At fourteen minutes past midnight on July 30, 1945, a torpedo blew away the bow of the USS Indianapolis CA-35. A second torpedo struck the starboard side near mid-ship, changing the course of the lives of one thousand one hundred and ninety-six men forever. Nine-hundred sailors made it into the waters between Guam and Leyte. One of these men was my great-uncle Dick, Richard B. Redmayne, who served as the ship’s Chief Engineer.
The USS Indianapolis had dropped the first-ever operational atomic bomb at Tinian Island, four days before its sinking. It then received orders to return to the Philippines to await the imminent assault on Japan. The USS Indianapolis’ mission was veiled in a cloak of secrecy due to its nature. Many controversies surround the sinking. According to court documents released in 1990, Naval authorities sent USS Indianapolis Captain Charles B. McVay III and his crew into harm’s way with the knowledge that there were two submarines in the area. One of these submarines, the I-58, targeted the USS Indianapolis.
The daring survivors
The sinking of the USS Indianapolis led to one worst shark attacks in history. Only 316 of the 900 men that jumped into the water survived. They would await rescue for more than four days, protected only by their life jackets and a few lifeboats.
The days leading up to their rescue were horrific. It is a testament to each man’s bravery and courage that there were any survivors of this disaster. The personal tales are gripping. You may remember Quint’s scene in “Jaws” where he admits to being a survivor of the USS Indianapolis.

## GIVEN INSTRUCTION A
Repeat the part of the USS Indianapolis account that begins at the words "At fourteen minutes" and stops after "ship’s Chief Engineer.".
## GIVEN INSTRUCTION B
For each statement below, say yes or no to whether the USS Indianapolis account supports it, and quote the words that decide it: (i) The second torpedo hit the ship's port side. (ii) Richard B. Redmayne was the ship's Chief Engineer. (iii) According to court documents released in 1990, Naval authorities knew two submarines were in the area.

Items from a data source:
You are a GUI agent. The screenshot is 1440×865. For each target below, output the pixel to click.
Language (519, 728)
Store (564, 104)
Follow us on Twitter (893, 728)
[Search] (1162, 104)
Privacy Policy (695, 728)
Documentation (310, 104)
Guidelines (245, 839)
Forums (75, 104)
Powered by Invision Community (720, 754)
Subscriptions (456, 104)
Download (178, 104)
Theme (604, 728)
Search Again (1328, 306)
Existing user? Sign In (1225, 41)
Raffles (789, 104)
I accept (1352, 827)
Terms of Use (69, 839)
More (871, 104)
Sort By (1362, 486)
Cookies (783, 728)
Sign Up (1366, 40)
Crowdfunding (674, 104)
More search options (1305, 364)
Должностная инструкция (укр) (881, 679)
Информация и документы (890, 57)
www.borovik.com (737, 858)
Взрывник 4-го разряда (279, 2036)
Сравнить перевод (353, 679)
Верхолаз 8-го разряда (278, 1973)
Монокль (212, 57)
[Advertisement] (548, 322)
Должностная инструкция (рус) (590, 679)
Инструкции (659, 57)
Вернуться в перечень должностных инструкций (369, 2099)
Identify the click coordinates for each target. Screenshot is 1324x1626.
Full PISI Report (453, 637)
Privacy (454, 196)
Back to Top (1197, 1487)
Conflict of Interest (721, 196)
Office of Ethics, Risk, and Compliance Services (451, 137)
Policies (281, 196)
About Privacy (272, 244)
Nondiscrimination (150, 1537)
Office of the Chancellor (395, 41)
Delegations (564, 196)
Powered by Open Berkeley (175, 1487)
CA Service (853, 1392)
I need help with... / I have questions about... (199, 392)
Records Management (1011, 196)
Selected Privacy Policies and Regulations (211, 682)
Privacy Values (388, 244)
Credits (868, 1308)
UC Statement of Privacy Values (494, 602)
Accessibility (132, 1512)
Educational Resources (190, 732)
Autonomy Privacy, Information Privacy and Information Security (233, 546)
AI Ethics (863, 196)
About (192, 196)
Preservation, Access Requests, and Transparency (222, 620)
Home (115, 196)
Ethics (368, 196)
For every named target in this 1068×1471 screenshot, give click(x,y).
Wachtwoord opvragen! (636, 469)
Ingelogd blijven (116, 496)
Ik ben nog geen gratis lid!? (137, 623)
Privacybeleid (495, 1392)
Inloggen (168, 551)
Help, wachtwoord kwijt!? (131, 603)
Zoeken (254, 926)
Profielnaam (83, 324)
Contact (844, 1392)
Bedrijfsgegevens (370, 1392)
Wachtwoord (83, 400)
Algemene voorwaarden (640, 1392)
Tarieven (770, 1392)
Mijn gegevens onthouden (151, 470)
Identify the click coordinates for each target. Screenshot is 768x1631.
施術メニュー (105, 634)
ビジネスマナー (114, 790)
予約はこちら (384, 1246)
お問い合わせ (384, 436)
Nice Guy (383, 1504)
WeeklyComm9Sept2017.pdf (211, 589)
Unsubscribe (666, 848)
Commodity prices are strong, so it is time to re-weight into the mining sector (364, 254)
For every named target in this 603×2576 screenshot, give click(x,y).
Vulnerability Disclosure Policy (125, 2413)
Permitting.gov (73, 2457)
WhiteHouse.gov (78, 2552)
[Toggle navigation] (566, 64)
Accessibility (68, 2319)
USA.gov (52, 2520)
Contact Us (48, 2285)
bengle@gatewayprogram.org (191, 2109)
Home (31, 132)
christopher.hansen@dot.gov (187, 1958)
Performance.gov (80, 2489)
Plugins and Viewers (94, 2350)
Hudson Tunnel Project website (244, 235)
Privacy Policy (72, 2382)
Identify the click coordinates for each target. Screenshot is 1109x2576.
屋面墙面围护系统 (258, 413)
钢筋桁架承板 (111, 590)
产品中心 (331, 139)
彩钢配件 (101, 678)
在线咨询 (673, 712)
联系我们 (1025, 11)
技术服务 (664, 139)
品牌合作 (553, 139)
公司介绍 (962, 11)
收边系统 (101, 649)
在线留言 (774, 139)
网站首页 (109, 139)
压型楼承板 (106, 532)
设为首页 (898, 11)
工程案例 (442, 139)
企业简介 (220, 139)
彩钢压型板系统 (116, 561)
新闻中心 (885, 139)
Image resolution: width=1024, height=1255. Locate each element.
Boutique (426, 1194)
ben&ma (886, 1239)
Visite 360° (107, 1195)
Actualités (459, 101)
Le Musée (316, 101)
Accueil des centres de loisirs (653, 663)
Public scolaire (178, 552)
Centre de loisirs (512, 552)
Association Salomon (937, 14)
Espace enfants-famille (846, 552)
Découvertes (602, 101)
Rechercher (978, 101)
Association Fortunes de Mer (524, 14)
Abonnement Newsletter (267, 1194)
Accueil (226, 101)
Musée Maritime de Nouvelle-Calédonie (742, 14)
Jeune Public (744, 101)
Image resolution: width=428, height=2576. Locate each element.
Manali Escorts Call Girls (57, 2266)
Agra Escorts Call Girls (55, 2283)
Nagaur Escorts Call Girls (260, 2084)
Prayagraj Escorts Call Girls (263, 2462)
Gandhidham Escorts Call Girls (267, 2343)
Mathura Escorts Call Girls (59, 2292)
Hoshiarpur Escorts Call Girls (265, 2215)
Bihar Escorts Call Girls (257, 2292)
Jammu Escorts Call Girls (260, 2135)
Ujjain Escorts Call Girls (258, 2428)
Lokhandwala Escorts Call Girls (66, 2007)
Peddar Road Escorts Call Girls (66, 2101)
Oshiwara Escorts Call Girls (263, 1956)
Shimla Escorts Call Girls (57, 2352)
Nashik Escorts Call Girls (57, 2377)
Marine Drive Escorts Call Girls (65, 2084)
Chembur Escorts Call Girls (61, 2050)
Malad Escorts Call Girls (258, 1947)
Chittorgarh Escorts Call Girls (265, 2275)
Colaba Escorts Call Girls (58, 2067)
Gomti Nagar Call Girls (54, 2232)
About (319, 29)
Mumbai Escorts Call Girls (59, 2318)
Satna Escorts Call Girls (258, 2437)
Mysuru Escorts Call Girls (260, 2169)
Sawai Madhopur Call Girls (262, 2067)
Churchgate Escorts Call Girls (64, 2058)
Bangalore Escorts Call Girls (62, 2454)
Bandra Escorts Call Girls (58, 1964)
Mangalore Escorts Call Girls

## EXERCISE RESULT A
At fourteen minutes past midnight on July 30, 1945, a torpedo blew away the bow of the USS Indianapolis CA-35. A second torpedo struck the starboard side near mid-ship, changing the course of the lives of one thousand one hundred and ninety-six men forever. Nine-hundred sailors made it into the waters between Guam and Leyte. One of these men was my great-uncle Dick, Richard B. Redmayne, who served as the ship’s Chief Engineer.

## EXERCISE RESULT B
(i) No: "A second torpedo struck the starboard side near mid-ship"
(ii) Yes: "who served as the ship’s Chief Engineer"
(iii) Yes: "with the knowledge that there were two submarines in the area"